R&B is about selling the cliché. An effective vocalist can create urgent and crucial emotions out of words that would sound cringe-worthy if spoken—imagine someone sitting you down and telling you, "I had a vision of love, and it was all that you've given to me," or, "You say he's not treating you right, then lady spend the night — I'll love you like you need to be loved."

British duo AlunaGeorge, meanwhile, make the cliché sound alien. Topically, their woozy spin on R&B doesn’t deviate very much from its stacks of influences—Aluna Francis sings about unrequited love, uncertain love, love that may be budding from friendship. But her delivery is intriguingly strange. Instead of accusing a lying lover of talking shit, Francis' deceptively brittle voice glides into a whine as tells him, “Everything you exhale is attracting flies.” Instead of demanding respect or making ultimatums after having her heart dragged around, Francis lets her fatalism and uncertainty bleed through: “I've been treading water for your love/As my light grows dim maybe I'm not strong enough.”

Francis freaks beats like a princess of hip-hop soul, but she avoids melismatic runs. Her voice sounds perpetually pitched-up. It’s thin but elastic.

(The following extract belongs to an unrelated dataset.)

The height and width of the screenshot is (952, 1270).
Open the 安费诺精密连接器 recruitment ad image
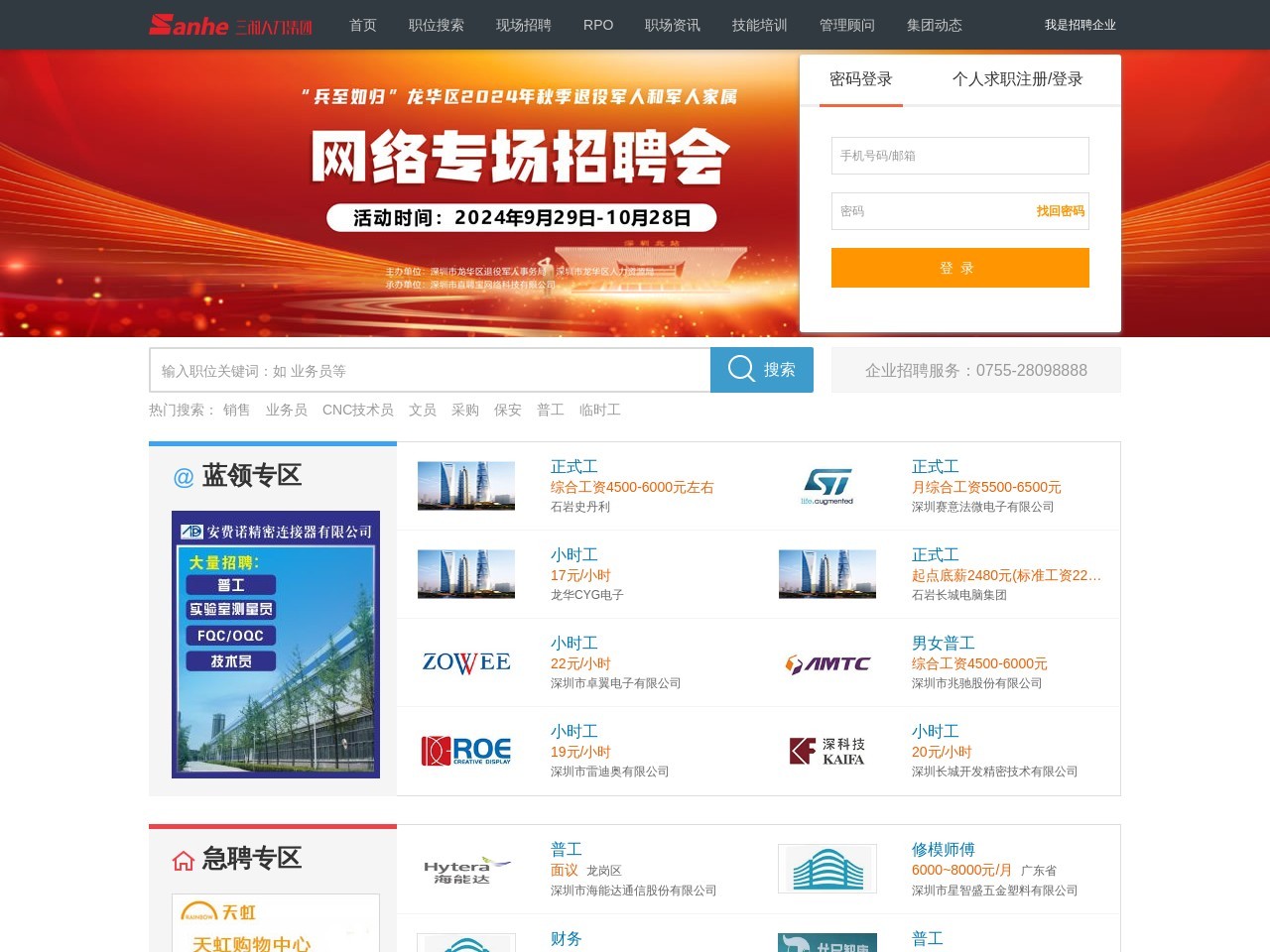(x=276, y=645)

Like her pipes, her partner George Reid’s music moves at its own vibration.

The writing on the group’s debut album, Body Music, is deliberate. The album opens with the subdued highlight “Outlines,” in which Francis wonders, “Is this paper all I got, all I’ve got to keep you with me/Keep you from fading away?/‘Cause this paper’s not enough, not enough to bring you to me/And nothing will take you away.” The music’s conversation with the R&B that preceded it is palpable. Though Timbaland and the Neptunes are often mentioned in reference to AlunaGeorge’s sound, there’s so much more being invoked: the guttural-shrill beat designs of snap & B, the affinity for wacky call-and-responses of post-disco boogie, the power of a good bridge and/or truck driver’s gear change of ‘90s R&B, the swing of new jack swing, the slap-happy snares of U.K. garage, the intricate support of a delicate vocal that Jam & Lewis crafted for Janet Jackson.

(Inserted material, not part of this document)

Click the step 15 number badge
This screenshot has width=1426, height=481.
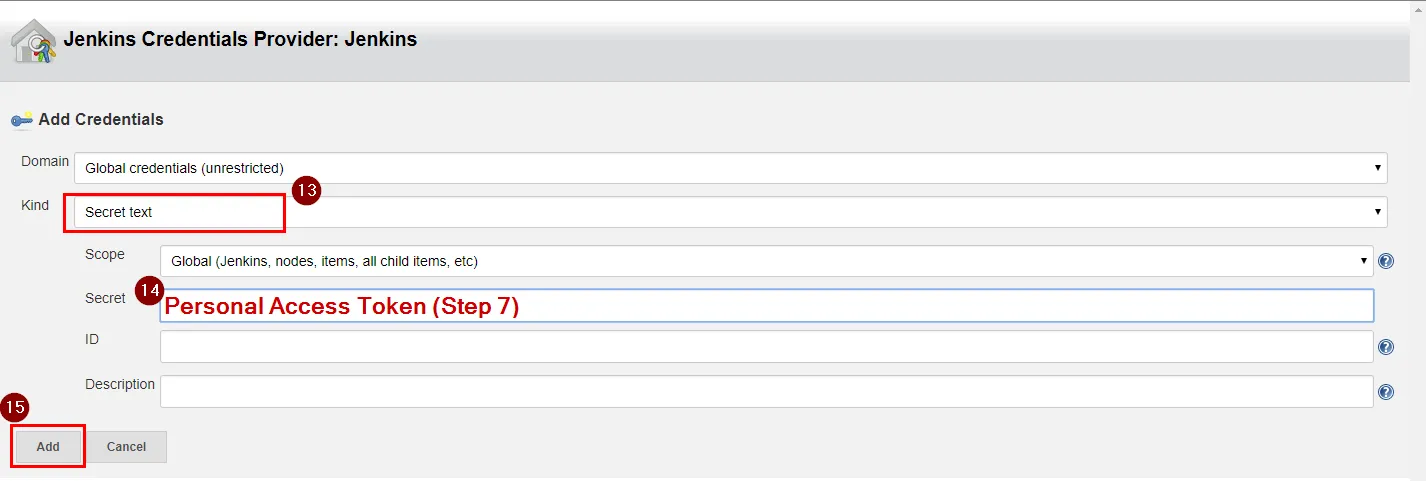[x=15, y=408]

Body Music is so much more than the sum of its parts. Or maybe that’s too trite a sentiment for a record that subverts virtually every cliché it invokes. Body Music is an island with many ports. Its focus and self-assuredness in toying with its obvious influences reminds me of big event British electronic albums of the ‘90s—Portishead’s Dummy, Massive Attack’s Protection, Underworld’s Second Toughest in the Infants. Though it is a love letter to midtempo, Body Music is thrilling. It thrives on tension: between sleepiness and edginess, familiarity and uncertainty, reliability and singularity.

I haven’t stopped listening to this album since I first heard it about two weeks ago. AlunaGeorge are marked by their obtuseness, but my love for this album is straightforward. It will take something massive, earth-shattering, life-changing to knock this off the number-one spot in my year-end chart. It sounds like an instant classic to me.